_EXERCISE TEXT:_
ABOUT THE C.G. JUNG FOUNDATION

Newsletter of the C.G. Jung Foundation of Ontario

ISSN 1918-6142

Chiron is a newsletter that exists to support the work of the C.G. Jung Foundation of Ontario. It was established in 1980, and has existed in electronic form since 2006. Its name and masthead image, adopted at that time, are drawn from ancient Greek culture. In Greek mythology, Chiron was the last centaur, a son of the titan Cronus. He was famed for his wisdom, knowledge and skill at deciphering the will of the gods, to healing effect.Chiron

Volume 29, No. 1 October 2009

Editor: Robert Black

Contents

MARK THIS!Bookmarks

By Dorothy Gardner

Helping us celebrate the fortieth anniversary of the Jung Foundation in Toronto are three artists who’ve been closely associated with our community:  Johanne Ferguson, Patricia Goss and Vicki Cowan.  Each of them has generously allowed us to use images of their work in a series of seven spectacular bookmarks to commemorate this occasion.

_YOUR TASKS:_
**A)** Reproduce verbatim the part of the Chiron newsletter text starting at "Helping us celebrate" and ending at "commemorate this occasion.".
**B)** According to the Chiron newsletter text, since what year has Chiron existed in electronic form?
**C)** Continue the Chiron newsletter text from its last sentence.
The items after this point come from a different source.

_DATA FOR REVIEW:_
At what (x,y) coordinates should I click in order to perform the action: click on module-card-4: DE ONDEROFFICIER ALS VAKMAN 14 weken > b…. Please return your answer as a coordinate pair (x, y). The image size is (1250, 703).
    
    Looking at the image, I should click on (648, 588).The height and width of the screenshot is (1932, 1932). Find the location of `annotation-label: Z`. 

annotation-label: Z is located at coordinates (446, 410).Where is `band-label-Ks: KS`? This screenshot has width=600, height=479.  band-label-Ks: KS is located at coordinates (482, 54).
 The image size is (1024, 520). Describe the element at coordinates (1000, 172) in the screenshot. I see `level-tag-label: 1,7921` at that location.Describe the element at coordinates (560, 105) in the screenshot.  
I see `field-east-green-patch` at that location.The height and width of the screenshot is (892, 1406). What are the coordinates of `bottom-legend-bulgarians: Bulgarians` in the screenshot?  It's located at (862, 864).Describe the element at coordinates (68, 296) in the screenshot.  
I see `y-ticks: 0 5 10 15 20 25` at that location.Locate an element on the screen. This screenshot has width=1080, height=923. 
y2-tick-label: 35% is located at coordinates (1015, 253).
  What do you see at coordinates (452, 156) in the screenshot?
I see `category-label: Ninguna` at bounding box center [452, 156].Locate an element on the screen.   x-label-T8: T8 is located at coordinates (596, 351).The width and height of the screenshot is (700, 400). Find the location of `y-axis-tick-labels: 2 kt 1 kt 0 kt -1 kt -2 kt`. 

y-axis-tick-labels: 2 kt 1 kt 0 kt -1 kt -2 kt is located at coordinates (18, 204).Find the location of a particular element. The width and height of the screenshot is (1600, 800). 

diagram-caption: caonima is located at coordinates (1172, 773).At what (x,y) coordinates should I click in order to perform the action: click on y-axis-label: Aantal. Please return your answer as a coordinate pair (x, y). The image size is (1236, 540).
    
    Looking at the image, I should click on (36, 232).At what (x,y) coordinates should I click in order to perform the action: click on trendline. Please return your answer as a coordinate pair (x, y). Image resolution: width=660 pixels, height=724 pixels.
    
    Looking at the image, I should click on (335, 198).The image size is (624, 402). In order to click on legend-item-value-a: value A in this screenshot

_PER-TASK OUTPUTS:_
**A)**
Helping us celebrate the fortieth anniversary of the Jung Foundation in Toronto are three artists who’ve been closely associated with our community:  Johanne Ferguson, Patricia Goss and Vicki Cowan.  Each of them has generously allowed us to use images of their work in a series of seven spectacular bookmarks to commemorate this occasion.

**B)** 2006

**C)**
Johanne Ferguson has been a member of the Foundation since 1980.  Although her background is in Interior Design, her urge to paint developed out of attending to her dreams and inner work.  She speaks with a quiet conviction that inner necessity should be the imperative that lies at the heart of one’s work.

Patricia Goss used to teach art at the National Ballet School in Toronto.  She began to work as a sculptor about twenty five years ago in response to one of her dreams.  Now in her ninetieth year, she continues to work at an impressive pace, and holds an annual open house of her work in her garden studio each spring.  Her friendship and close connection with the writer Helen Luke is reflected in one of her limestone carvings called “For Helen.”

As senior editor with Inner City Books, Vicki Cowan has worked with several Jungian writers.  In addition, her art work has graced many of their covers.  She now teaches at her studio in downtown Toronto and for a number of arts organizations, including The Haliburton School of the Arts.  For more information on her work and teaching, please visit www.vickicowan.com

We are also especially grateful to Roger McFarlin, an independent graphic designer and art director with extensive experience in marketing and communications, for presenting the work of these artists in such a tasteful way, and for generously donating his time and expertise to this project.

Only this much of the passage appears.